**Supplied text**

EDIT: My new account is here:
Sadly there's nothing on it yet, but I'll fix that eventually.
Hey guys. I don't know if anyone's paying any attention to me anymore, since I haven't been active in forever, but for any of you who are still watching me I guess I owe you an apology for ditching the site. A lot has been happening in my life, lately. No, scratch that. Nothing's happening in my life, but a lot of stuff has been happening inside of my head.
As of late, I've had absolutely no interest in fan art. It's been waning for years now, but ever since Omniverse started I've had just about zero inclination to make any sort of fan work. That's part of why I've been shying away from deviantart lately; I set myself up here as a fan artist, you all know me as a fan artist, and I'm scared you'll be disappointed if I stop doing what I've always done. I know that's a bit silly, but the embarrassment of my sudden change in interest has made me tentative to put any of my latest art on here. I need to change that.
What I want is to use deviantart to share my art with the world, but when I share it I don't want people seeing all of my old crappy unoriginal fan works instead of my better new stuff. I also want to focus on following artists who inspire me rather than fuel my love for some franchise. (And, of course, my friends. I don't want to abandon you guys, I miss you.
) I've decided that, instead of taking a million years cleaning out my gallery and watch list, I'm just going to move over to a brand spankin' new account. On there, I'll mostly be posting original artwork, graphic design, and original stories, so if you're following me for Ben 10 stuff only, I wouldn't bother watching me again.
But, if you're one of my friends on here who I haven't spoken to in forever, I AM SO INCREDIBLY SORRY I MISS YOU LIKE CRAZY I'M ACTUALLY GETTING ALL EMOTIONAL OVER HERE. Guys, I know you've probably either forgotten about me or decided that I don't care about you, but I want to see you guys again so badly. It's been really lonely lately, and I never realized how much I loved being able to talk to you guys until my stupidity and embarrassment kept me from contacting you.
Anywho, on a less sentimental note, I haven't made the account yet, but I will soon. I'll update the journal then, I guess. So, is anybody still there?

Items from a data source
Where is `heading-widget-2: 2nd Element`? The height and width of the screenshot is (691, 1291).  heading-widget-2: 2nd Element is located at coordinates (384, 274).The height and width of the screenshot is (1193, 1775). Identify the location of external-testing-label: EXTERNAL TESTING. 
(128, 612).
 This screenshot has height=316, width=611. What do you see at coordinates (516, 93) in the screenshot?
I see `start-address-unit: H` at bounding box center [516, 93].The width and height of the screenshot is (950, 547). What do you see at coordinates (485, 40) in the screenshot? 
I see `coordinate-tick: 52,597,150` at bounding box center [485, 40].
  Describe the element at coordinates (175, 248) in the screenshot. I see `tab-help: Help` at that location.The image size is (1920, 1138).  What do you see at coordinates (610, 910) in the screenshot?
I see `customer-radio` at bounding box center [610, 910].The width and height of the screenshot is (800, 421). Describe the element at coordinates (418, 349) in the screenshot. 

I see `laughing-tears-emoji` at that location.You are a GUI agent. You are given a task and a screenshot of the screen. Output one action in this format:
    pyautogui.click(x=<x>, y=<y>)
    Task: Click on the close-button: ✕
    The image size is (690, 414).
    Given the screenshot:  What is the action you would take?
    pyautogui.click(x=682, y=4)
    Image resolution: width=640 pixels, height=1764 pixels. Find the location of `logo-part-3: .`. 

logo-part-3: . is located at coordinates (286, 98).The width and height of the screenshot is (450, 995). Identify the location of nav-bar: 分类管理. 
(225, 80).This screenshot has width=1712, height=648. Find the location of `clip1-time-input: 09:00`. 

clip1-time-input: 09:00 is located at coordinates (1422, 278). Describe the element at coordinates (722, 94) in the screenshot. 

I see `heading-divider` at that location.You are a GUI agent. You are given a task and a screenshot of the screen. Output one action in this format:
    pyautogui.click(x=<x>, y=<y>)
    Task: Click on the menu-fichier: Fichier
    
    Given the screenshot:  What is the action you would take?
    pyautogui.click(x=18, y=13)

**Goal of the exercise**
Answer these questions using the journal entry above the records:
1. Since the start of what has the writer had almost no inclination to make fan work?
2. What three kinds of work does the writer plan to post mostly on the new account?
3. Which followers does the writer say need not bother watching again?

**Written response**
1. Omniverse.
2. Original artwork, graphic design, and original stories.
3. Those following only for Ben 10 material.